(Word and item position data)
* * * * *

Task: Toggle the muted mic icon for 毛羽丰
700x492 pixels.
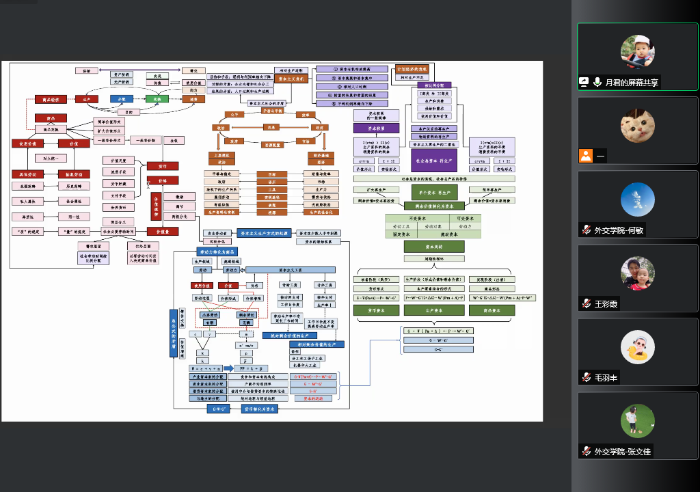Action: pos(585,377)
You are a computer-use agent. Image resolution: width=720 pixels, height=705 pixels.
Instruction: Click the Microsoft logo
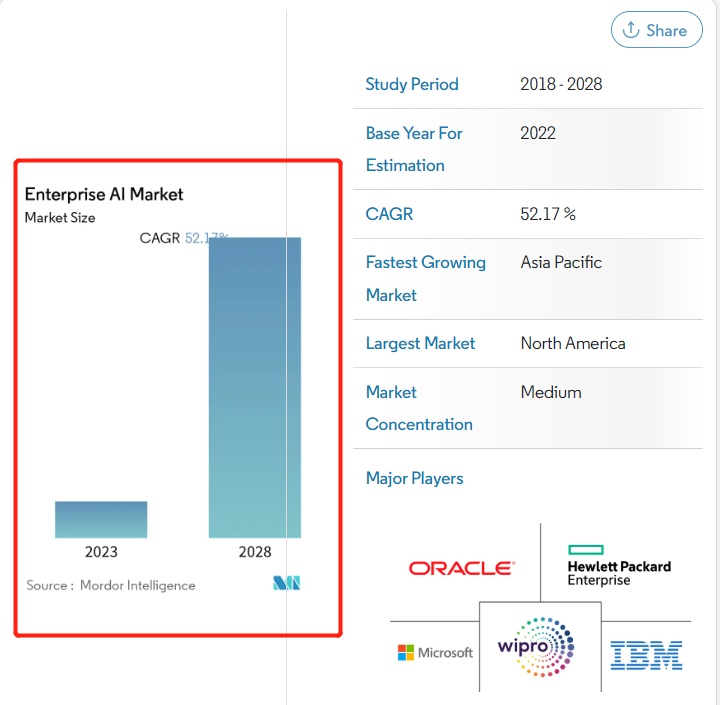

* * * * *

Please repeat these lines exactly as they appear, leaving out the pictures.

ANSWER IN FULL =>
Task: Toggle the muted mic icon for 毛羽丰
700x492 pixels.
Action: pos(585,377)
You are a computer-use agent. Image resolution: width=720 pixels, height=705 pixels.
Instruction: Click the Microsoft logo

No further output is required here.